The property of this data structure in Python is that each time the smallest heap element is popped(min-heap). Whenever elements are pushed or popped, heap structure is maintained. The heap[0] element also returns the smallest element each time.

import heapq
 
li = [5, 7, 9, 1, 3]

# Convert the list into a heap
heapq.heapify(li)

# The created heap is :  [1, 3, 9, 7, 5]
print ("The created heap is : ",(list(li)))

• heapify(iterable): This function is used to convert the iterable into a heap data structure. i.e. in heap order.

• heappush(heap, ele): This function is used to insert the element mentioned in its arguments into a heap. The order is adjusted, so that heap structure is maintained.

• heappop(heap): This function is used to remove and return the smallest element from the heap. The order is adjusted, so that heap structure is maintained.

• heappushpop(heap, ele):- This function combines the functioning of both push and pop operations in one statement, increasing efficiency. Heap order is maintained after this operation.

• heapreplace(heap, ele):- This function also inserts and pops elements in one statement, but it is different from the above function. In this, the element is first popped, then the element is pushed. i.e, the value larger than the pushed value can be returned. heapreplace() returns the smallest value originally in the heap regardless of the pushed element as opposed to heappushpop().

• nlargest(k, iterable, key = fun): This function is used to return the k largest elements from the iterable specified and satisfy the key if mentioned.

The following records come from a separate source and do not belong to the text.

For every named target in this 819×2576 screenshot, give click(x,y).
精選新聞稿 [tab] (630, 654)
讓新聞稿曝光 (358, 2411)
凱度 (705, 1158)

• nsmallest(k, iterable, key = fun): This function is used to return the k smallest elements from the iterable specified and satisfy the key if mentioned.

Solution:

1. Store the root of each linked list in a heap

2. After the heap extraction, the next node is stored again.

import heapq

# Definition for singly-linked list.
# class ListNode:
#     def __init__(self, val=0, next=None):
#         self.val = val
#         self.next = next

class Solution:
    def mergeKLists(self, lists: List[Optional[ListNode]]) -> Optional[ListNode]:
        root = result = ListNode(None)
        heap = []

        for i in range(len(lists)):
            if lists[i]:
                heapq.heappush(heap, (lists[i].val, i, lists[i]))

        while heap:
            node = heapq.heappop(heap)
            idx = node[1]
            result.next = node[2]
            result = result.next

            if result.next:
                heapq.heappush(heap, (result.next.val, idx, result.next))
        return root.next

Time Limit Exceeded

import heapq
import sys

# Definition for singly-linked list.
# class ListNode:
#     def __init__(self, val=0, next=None):
#         self.val = val
#         self.next = next

class Solution:
    def mergeKLists(self, lists: List[Optional[ListNode]]) -> Optional[ListNode]:
        new_lists = []

        for list in lists:
            sub_list = []
            node = list
            while node is not None:
                sub_list.append(node.val)
                node = node.next
            new_lists.append(sub_list)

        heapq.heapify(new_lists)
        result = []
        size = len(new_lists)
        total = 0
        for list in new_lists:
            for _ in list:
                total += 1

        while total > 0:
            total -= 1
            min_val = sys.maxsize
            min_list = []
            for idx, list in enumerate(new_lists):
                if len(list) > 0:
                    if list[0] < min_val:
                        min_val = list[0]
                        min_list = list
                if idx == size - 1:
                    result.append(min_val)
                    heapq.heappop(min_list)
                
        # Convert a List to ListNode
        head = ListNode(-1)
        node = head
        for value in result:
            node.next = ListNode(value)
            node = node.next
        return head.next